Zaten bu deliler komünalitesinde sözcelem öznesi gibi bir ‘kişi’ bulmak
da mümkün değildir. Tam da Nancy’nin yukarıda ileri sürdüğü gibi, topluluk,
diyor, ide filozoflarının bedeni yerleştirdiği kavramsal beden (töz) değil,
yerküredeki milyonlarca mikro bedenin her birinin hissetmesi ve anlamasıyla
oluşur. Klinikteki topluluk da, her birinin anlaması ve
hissetmesinden/duyumsamasından oluşur. Nancy’nin dokunuş fenomenolojisi (Corpus 2008) bağlamında çok daha
ayrıntılı irdelemeyi gerektirse de kısaca diyebiliriz ki; bedenler hem
farklılaşan içsellik hem de dışsal olarak başkasına yönelen, sürgit bedeni ve
bedenleri farklılaştıran dokunuşlarda varolur. Bedenler herhangi bir noktada,
dışarı doğru ve sonsuza dek genişler. Uzanımları (extensio) yoluyla bu genişleme anlam olduğu kadar beden olmaya
başlar. Beden Nancy için anlamın mimarisidir.

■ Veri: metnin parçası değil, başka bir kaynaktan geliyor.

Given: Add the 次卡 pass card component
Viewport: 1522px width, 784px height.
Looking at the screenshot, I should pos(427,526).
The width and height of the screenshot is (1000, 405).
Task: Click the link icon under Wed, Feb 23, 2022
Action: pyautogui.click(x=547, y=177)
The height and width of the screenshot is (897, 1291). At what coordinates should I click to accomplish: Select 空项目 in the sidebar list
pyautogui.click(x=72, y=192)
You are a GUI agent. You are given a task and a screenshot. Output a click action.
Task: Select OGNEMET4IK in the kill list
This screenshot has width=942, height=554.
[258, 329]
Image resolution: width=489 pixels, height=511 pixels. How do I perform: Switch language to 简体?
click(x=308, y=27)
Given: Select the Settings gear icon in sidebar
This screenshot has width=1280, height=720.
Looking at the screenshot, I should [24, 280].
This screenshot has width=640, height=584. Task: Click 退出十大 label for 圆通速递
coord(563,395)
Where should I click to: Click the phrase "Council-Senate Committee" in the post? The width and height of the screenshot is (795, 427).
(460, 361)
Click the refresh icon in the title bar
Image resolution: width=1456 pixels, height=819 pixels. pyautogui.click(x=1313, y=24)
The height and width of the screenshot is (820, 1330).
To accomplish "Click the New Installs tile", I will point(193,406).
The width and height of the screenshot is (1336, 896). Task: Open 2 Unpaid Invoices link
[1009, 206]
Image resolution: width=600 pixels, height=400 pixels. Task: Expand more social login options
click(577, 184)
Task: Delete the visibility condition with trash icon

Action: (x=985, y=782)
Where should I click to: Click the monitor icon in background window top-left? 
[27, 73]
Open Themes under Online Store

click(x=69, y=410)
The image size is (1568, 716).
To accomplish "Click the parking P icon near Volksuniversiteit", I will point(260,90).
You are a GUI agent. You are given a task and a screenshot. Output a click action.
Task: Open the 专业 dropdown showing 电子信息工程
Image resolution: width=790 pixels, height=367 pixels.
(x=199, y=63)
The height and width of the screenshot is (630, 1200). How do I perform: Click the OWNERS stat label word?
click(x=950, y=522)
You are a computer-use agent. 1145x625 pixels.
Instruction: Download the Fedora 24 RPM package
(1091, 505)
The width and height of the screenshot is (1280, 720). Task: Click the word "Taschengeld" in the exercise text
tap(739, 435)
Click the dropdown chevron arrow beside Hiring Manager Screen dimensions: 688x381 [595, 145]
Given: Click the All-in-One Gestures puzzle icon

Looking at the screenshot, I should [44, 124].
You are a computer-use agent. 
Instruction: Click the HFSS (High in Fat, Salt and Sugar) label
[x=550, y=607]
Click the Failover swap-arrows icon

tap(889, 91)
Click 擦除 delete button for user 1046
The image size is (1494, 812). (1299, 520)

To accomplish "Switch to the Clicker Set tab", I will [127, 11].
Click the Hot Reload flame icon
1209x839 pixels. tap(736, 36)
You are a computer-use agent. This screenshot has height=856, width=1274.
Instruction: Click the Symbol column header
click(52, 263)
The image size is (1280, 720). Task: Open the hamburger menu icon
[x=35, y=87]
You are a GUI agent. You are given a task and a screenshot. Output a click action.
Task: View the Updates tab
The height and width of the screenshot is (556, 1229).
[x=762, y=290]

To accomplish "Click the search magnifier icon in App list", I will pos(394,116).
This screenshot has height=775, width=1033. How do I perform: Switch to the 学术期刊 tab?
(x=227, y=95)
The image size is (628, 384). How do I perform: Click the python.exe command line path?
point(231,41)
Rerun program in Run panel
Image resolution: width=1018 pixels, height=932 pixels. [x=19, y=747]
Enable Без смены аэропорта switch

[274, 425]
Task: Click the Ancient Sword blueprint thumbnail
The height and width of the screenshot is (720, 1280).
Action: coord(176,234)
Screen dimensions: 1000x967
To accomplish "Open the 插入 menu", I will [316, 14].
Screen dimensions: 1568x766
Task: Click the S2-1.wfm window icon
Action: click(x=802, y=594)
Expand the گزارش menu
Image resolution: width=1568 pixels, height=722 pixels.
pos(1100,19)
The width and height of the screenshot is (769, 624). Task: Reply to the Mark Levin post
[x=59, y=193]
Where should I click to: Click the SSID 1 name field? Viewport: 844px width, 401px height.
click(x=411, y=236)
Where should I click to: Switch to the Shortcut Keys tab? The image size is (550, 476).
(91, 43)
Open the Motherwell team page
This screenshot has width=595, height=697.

“Doktorum sar yaralarını bu halkın… Çok eski zamanlardan
kanıyor!”(200.gün). Dokunuş sözcüklerin tene batışıdır, duyumsama yüzeyden
gelir. Ten/beden tindir. “Ruh bedeni de alıştırıyor. Alışkanlık beden oluyor. …
Cild, iç’i derli toplu tutuyor.. bir tür sahifelerin dağılmasını önlüyor. Her
insan bir defter. Cildi var. Tutunuyor”(112. gün). Bu dokunuş (bu yoğunluk, bu sözcelem düzenlemesi)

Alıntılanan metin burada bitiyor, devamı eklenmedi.